Ryan also accuses Google of using hidden websites that mine and then funnel user’s data to its advertisers lacking any knowledge or permission. From the FT:
“Mr Ryan found that Google had labelled him with an identifying tracker that it fed to third-party companies that logged on to a hidden web page. The page showed no content but had a unique address that linked it to Mr Ryan’s browsing activity. Using the tracker from Google, which is based on the user’s location and time of browsing, companies could match their profiles of Mr Ryan and his web-browsing behaviour with profiles from other companies, to target him with ads. Mr Ryan found six separate pages pushing out his identifier after a single hour of looking at websites on Google’s Chrome browser.”
A Google spokesperson denied the accusations stating:
“A spokesperson for Google said the company had not seen the details of the information sent by Mr Ryan to the regulator and that it was co-operating with investigations in Ireland and the UK into its advertising business. The spokesperson added: “We do not serve personalised ads or send bid requests to bidders without user consent.””

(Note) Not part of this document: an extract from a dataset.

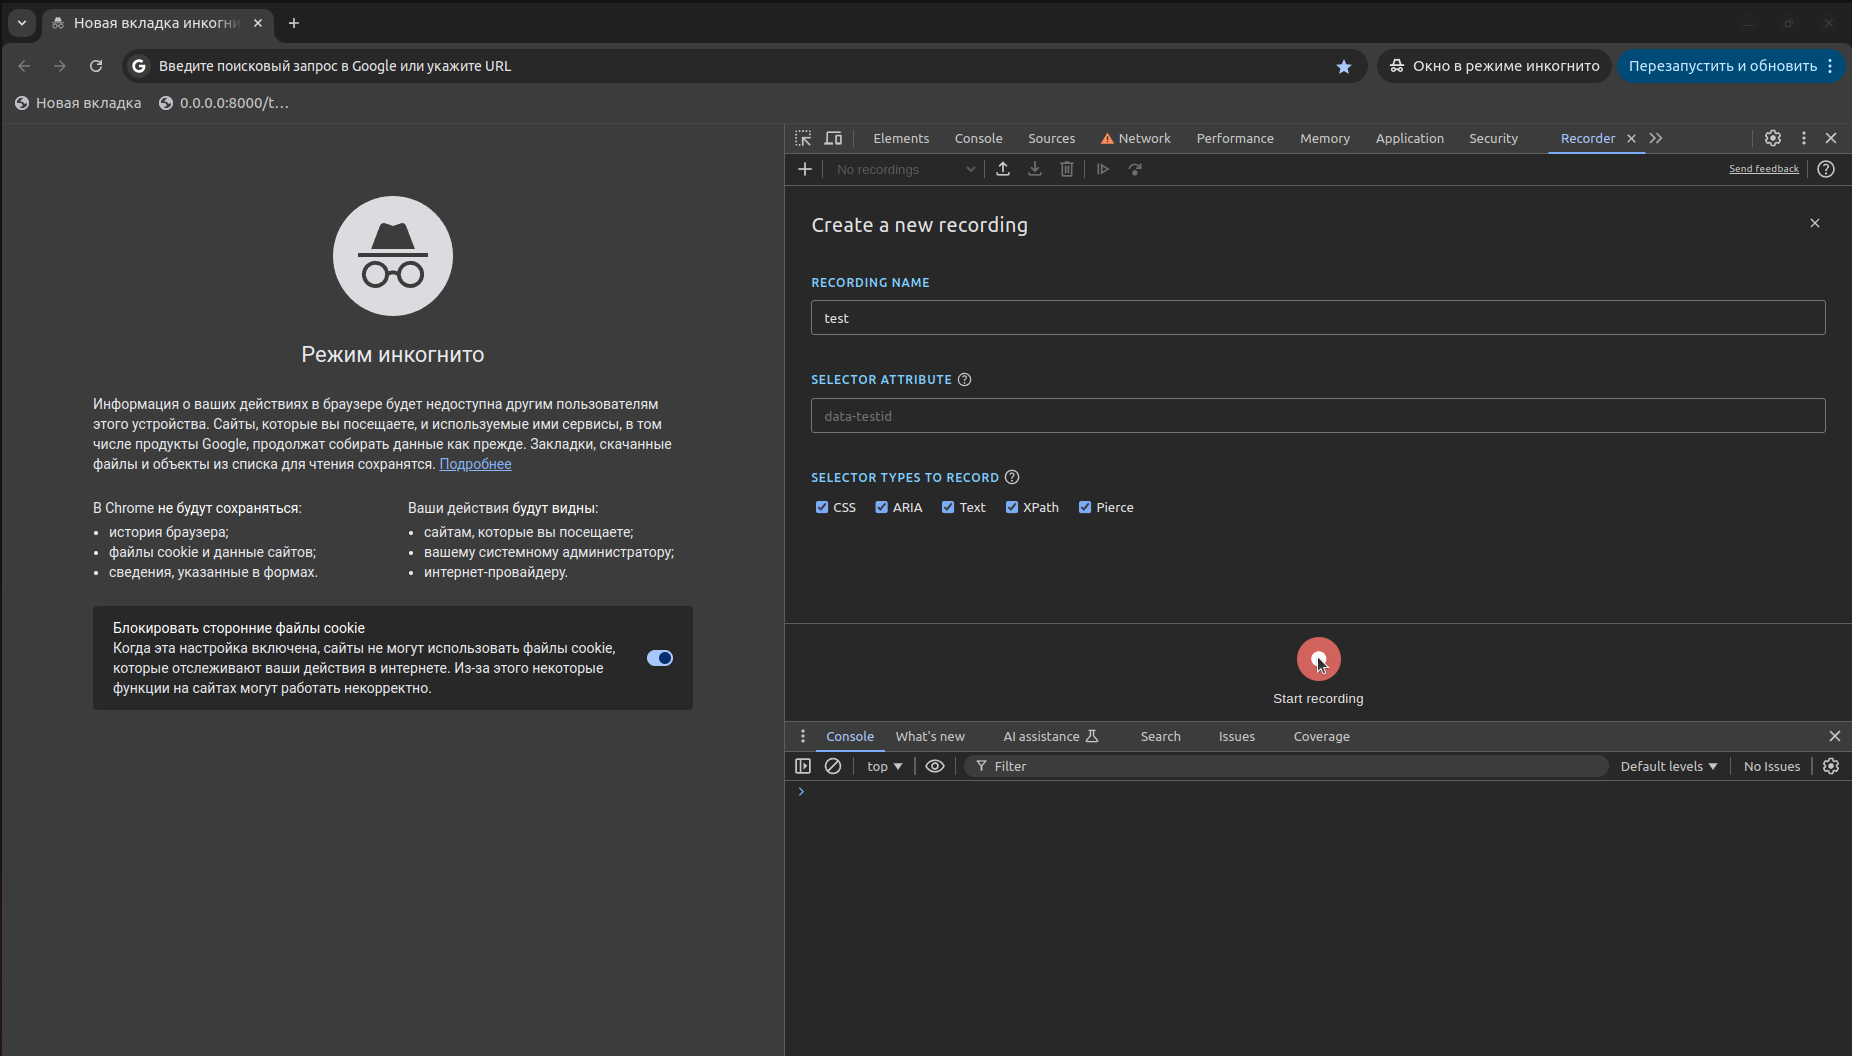Image resolution: width=1852 pixels, height=1056 pixels.
Task: Click the clear console icon
Action: 833,766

These are the latest allegations in light of Google facing fines by the FTC of up to $136 million resulting from the company’s video platform subsidiary, YouTube, violating child privacy laws.
This overall controversy stems from Google’s browser, Chrome, being used as spyware for the company. The Washington Post published an article back in June describing how Chrome acts as a monitoring device for the company and even allows websites to monitor and track users.
Bottom line, if you use Google Chrome as your primary browser, after these news reports you should seriously consider switching to another privacy or security-oriented browser for your computer or electronic devices. Your identity is your property and you have every right to take measures to protect yourself from being monitored or tracked either online or other areas of your life.